No less a scientific name than Stephen Hawking has been raising alarms about out-of-control AI. In a recent opinion piece, Hawking and several scientist co-authors warned: “One can imagine such technology outsmarting financial markets, out-inventing human researchers, out-manipulating human leaders, and developing weapons we cannot even understand. Whereas the short-term impact of AI depends on who controls it, the long-term impact depends on whether it can be controlled at all.”
In an era of grandmaster-beating chess programs and driverless-car prototypes, it is no surprise that anxieties about where such technology is heading have gained traction. Nor is it a surprise that critics target the tech sector and the Pentagon (especially the Defense Advanced Research Projects Agency, DARPA) for working on increasingly powerful systems that may one day outsmart, outrank or outlive us all. (A UN meeting in Geneva in May convened experts to discuss emerging “lethal autonomous weapons.”)
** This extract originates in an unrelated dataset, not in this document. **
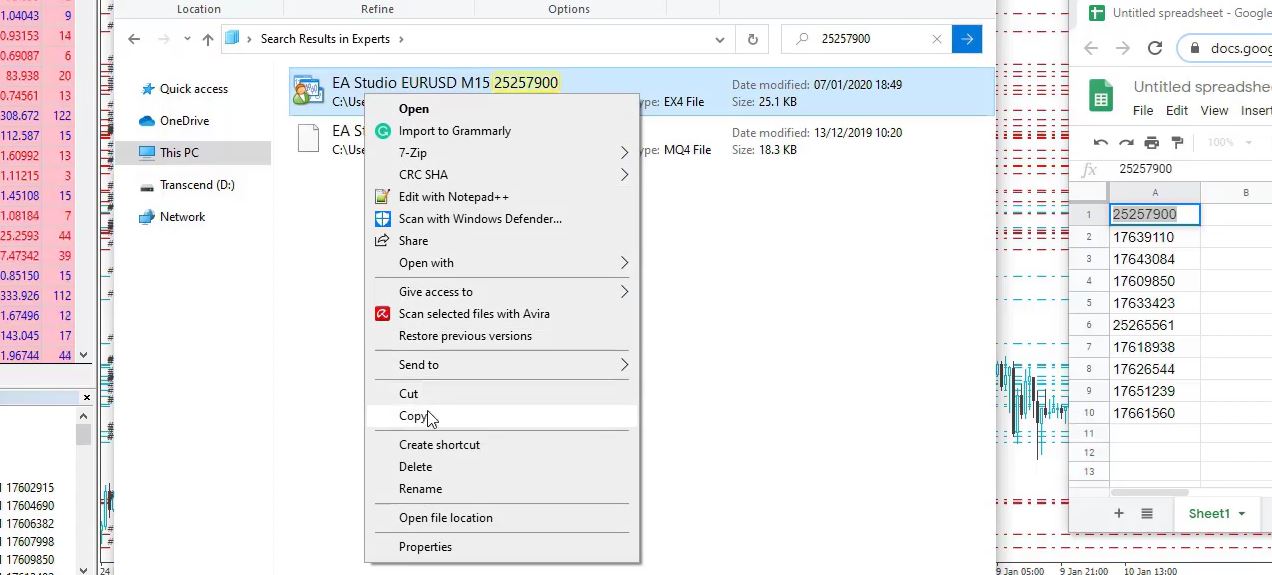Choose Edit with Notepad++ option
The image size is (1272, 575).
coord(453,197)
What might be surprising is the idea that Wall Street could give rise to dangerous AI—not in the obvious sense that financial institutions raise capital for the tech sector, but in that financial technology itself might be the matrix for the rise of the machines. That is the gist of one emerging line of thinking about the dangers of smart computers.
Funding Consciousness
In Our Final Invention, Barrat presents a dark vision of AI outstripping and endangering humanity—as soon as the next few decades. DARPA and Google figure prominently in this jeremiad, but Barrat also includes a scenario sketched out by Alexander Wissner-Gross, a scientist-engineer with affiliations at Harvard and MIT, in which a powerful AI could emerge from agent-based financial models, which simulate the behavior of multiple players in a market or economy.
After noting that a huge amount of money and brainpower now goes into developing ever-better models used by hedge funds and in high-frequency trading, Barrat writes: “Wouldn’t the next logical step be to make your hedge fund reflective? That is, perhaps your algorithm shouldn’t automatically trigger sell orders based on another fund’s massive sell-off (which is what happened in the flash crash of May 2010).”
He continues: “Instead, it would perceive the sell-off and see how it was impacting other funds, and the market as a whole, before making its move. It might make a different, better move. Or maybe it could do one better, and simultaneously run a very large number of hypothetical markets, and be prepared to execute one of many strategies in response to the right conditions.”
Barrat explains: “In other words, there are huge financial incentives for your algorithm to be self-aware—to know exactly what it is and model the world around it.”
How do you program self-awareness into a computer? Nobody knows, and that may be a big obstacle to this scenario coming true. Wissner-Gross suggests it might happen by accident, as the interplay of multiple algorithms gives rise to an “artificial general intelligence” (AGI), a system with a human-level grasp of the world. He tells Barrat: “If you follow the money, finance has a decent shot at being the primordial ooze out of which AGI emerges.”